◆ WHAT THE EXERCISE ASKS
Look at each line below and count those with the word "Zoom"; the answer is that number only.

(Pixel coordinate grounding data)
════

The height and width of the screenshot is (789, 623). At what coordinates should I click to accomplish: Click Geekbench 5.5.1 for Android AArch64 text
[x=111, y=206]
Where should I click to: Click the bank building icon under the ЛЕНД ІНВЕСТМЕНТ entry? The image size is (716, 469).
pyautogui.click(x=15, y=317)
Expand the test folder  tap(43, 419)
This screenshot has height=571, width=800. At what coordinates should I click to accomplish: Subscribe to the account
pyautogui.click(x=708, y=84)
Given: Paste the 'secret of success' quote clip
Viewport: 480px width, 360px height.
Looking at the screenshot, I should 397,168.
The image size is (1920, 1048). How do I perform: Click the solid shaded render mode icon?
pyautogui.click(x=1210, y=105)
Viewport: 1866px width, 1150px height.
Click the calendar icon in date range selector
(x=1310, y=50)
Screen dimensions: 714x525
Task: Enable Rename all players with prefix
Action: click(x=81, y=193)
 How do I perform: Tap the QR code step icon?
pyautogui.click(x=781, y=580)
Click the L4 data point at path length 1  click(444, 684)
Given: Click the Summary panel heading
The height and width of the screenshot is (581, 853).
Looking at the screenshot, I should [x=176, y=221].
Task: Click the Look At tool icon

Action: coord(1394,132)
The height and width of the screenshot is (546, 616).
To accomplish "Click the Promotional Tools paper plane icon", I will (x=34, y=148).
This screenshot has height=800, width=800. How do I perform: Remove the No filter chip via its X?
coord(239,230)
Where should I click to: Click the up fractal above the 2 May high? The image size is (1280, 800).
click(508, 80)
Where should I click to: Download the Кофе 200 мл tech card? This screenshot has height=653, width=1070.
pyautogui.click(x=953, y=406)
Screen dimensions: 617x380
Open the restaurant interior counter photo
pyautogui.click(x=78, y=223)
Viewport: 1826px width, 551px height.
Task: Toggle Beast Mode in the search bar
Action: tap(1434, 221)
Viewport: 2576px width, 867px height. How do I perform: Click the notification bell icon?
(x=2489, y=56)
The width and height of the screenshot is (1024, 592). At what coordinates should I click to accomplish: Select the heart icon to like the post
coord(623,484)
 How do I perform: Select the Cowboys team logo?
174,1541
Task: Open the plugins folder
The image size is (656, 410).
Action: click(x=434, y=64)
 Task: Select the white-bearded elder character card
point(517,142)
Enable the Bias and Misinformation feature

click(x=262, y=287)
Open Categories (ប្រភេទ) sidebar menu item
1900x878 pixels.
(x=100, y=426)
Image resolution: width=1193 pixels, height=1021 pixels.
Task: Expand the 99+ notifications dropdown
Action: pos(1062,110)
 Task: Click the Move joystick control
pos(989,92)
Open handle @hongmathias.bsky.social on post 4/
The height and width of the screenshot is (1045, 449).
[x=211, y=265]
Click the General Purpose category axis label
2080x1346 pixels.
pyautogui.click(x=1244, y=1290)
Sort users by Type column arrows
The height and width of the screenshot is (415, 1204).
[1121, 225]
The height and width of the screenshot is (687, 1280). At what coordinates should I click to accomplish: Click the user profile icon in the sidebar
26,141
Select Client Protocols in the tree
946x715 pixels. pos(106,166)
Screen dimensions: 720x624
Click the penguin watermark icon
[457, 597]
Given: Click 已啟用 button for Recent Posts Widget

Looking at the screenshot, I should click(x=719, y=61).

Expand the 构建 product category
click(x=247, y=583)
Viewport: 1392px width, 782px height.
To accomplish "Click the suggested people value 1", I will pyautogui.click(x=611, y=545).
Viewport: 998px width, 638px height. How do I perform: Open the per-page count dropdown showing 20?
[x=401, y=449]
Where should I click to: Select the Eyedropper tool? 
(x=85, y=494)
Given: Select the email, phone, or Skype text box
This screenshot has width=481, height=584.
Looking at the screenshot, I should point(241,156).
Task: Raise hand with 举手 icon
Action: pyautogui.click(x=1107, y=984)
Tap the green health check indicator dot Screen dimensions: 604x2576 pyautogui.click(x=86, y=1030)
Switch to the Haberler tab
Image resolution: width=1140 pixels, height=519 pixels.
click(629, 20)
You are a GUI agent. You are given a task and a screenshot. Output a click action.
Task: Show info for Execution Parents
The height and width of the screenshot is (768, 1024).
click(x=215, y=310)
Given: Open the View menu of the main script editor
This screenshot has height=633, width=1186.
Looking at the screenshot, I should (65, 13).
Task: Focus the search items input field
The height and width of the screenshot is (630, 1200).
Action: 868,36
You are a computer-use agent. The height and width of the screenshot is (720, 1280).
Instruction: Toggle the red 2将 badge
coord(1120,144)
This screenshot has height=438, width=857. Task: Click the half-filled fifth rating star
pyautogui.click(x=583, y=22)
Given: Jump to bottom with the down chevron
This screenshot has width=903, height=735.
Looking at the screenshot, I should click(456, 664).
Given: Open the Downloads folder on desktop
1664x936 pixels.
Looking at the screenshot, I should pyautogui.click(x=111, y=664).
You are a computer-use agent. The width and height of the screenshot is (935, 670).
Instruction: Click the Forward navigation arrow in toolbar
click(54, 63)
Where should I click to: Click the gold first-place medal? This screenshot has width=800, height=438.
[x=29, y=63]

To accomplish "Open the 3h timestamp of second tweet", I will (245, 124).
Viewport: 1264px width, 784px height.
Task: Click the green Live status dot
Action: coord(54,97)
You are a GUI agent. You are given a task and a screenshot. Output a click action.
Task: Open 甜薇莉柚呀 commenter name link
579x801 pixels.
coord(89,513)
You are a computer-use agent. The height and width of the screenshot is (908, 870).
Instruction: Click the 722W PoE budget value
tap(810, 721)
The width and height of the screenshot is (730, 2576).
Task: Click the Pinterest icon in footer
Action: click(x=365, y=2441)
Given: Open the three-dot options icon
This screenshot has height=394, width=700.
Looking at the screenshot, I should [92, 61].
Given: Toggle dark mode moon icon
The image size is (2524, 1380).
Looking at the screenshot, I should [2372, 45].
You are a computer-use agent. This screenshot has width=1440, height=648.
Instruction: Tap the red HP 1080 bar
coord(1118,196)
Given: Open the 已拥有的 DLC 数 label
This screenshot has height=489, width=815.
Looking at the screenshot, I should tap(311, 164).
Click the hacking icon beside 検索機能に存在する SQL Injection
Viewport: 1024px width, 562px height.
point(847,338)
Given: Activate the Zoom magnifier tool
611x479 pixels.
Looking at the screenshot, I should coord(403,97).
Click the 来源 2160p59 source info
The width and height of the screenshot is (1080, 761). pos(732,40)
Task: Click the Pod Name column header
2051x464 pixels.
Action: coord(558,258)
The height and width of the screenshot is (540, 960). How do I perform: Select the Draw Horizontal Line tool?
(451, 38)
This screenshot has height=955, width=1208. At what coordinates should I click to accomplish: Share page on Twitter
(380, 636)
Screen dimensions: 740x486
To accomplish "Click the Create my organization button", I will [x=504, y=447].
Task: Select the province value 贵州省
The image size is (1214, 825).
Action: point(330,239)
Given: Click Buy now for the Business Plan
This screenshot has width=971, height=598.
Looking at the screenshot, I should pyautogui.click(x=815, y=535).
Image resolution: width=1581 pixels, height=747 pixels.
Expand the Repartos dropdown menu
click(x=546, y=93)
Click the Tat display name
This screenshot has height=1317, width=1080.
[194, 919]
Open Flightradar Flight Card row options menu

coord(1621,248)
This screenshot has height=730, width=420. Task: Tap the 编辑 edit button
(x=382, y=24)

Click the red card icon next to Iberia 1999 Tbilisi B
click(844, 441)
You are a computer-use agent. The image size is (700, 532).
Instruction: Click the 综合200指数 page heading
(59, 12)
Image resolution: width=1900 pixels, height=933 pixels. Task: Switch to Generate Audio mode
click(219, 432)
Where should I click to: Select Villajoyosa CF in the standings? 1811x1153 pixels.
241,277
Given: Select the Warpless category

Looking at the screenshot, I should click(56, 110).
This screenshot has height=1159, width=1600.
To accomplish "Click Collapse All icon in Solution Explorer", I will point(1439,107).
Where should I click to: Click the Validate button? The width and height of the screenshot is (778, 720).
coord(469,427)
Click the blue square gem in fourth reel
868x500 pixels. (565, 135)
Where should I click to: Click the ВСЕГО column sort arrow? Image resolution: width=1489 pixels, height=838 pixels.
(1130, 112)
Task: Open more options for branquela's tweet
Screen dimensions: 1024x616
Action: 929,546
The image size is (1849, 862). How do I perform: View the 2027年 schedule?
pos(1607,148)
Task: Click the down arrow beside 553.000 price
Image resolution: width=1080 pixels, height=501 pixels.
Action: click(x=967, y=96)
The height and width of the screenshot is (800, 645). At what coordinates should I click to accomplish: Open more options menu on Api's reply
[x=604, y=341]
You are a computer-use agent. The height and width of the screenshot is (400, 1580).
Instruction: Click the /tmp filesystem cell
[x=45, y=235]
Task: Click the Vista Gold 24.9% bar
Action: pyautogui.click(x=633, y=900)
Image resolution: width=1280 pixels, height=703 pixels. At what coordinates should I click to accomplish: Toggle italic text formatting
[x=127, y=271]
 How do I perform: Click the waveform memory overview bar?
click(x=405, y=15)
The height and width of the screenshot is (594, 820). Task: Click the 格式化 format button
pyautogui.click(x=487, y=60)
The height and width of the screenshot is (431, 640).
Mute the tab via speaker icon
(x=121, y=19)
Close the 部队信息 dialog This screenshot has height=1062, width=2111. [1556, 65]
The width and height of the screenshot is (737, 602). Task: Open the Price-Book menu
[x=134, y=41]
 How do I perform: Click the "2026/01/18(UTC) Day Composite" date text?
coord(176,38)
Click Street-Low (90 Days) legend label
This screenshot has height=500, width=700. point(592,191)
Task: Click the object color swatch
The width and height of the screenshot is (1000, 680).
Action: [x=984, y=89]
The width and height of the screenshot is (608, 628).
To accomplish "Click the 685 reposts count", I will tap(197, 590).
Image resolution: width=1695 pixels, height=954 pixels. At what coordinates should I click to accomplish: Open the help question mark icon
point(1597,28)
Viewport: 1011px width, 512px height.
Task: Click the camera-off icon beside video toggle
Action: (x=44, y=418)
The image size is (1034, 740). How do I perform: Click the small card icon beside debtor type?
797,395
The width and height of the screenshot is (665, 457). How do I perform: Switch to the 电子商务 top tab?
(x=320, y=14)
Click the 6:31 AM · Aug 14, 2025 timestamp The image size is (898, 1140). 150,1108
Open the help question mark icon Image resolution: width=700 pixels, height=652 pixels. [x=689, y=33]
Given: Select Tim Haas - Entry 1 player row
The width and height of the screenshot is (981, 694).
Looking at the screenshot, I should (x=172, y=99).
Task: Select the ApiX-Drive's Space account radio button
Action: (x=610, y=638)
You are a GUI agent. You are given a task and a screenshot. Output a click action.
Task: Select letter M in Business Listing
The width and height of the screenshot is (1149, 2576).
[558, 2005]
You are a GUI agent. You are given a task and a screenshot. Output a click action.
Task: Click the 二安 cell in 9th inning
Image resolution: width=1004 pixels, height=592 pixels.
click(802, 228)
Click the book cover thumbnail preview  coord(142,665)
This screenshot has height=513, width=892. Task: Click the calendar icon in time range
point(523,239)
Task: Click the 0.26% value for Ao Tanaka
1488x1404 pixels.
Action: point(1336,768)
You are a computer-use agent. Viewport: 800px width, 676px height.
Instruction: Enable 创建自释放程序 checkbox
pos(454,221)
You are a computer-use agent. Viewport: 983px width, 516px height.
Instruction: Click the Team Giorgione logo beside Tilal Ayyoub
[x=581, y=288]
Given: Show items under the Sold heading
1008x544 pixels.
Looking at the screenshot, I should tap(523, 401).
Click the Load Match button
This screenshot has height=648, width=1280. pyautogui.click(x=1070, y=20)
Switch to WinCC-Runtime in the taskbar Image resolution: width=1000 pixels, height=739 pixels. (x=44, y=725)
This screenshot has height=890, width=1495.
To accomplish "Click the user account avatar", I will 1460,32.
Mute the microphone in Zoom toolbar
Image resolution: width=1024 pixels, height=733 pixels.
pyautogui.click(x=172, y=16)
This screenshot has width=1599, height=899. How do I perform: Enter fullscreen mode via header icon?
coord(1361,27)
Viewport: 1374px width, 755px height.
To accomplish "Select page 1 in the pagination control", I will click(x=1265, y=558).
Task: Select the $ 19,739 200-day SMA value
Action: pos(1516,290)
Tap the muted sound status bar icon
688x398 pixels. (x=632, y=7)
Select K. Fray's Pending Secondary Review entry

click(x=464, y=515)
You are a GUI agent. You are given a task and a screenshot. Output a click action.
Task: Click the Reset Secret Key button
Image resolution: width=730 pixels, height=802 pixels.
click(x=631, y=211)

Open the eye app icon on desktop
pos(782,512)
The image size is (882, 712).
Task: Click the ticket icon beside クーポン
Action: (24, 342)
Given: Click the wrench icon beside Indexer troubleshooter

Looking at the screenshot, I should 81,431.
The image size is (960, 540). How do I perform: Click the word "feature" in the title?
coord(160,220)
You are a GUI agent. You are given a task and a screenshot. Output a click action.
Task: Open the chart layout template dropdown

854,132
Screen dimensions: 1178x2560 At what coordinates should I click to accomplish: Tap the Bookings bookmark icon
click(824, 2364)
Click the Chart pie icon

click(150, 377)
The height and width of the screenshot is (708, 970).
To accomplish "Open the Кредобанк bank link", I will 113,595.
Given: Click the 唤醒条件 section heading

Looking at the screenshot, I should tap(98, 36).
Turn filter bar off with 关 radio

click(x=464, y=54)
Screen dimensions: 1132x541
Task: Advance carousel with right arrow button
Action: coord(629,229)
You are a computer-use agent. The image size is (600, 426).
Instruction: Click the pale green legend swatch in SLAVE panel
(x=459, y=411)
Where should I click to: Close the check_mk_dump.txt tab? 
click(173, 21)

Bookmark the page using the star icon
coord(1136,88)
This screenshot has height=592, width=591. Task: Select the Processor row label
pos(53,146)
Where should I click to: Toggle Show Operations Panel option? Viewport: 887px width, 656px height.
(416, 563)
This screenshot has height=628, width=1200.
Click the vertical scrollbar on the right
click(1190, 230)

════

◆ EXPECTED OUTPUT
2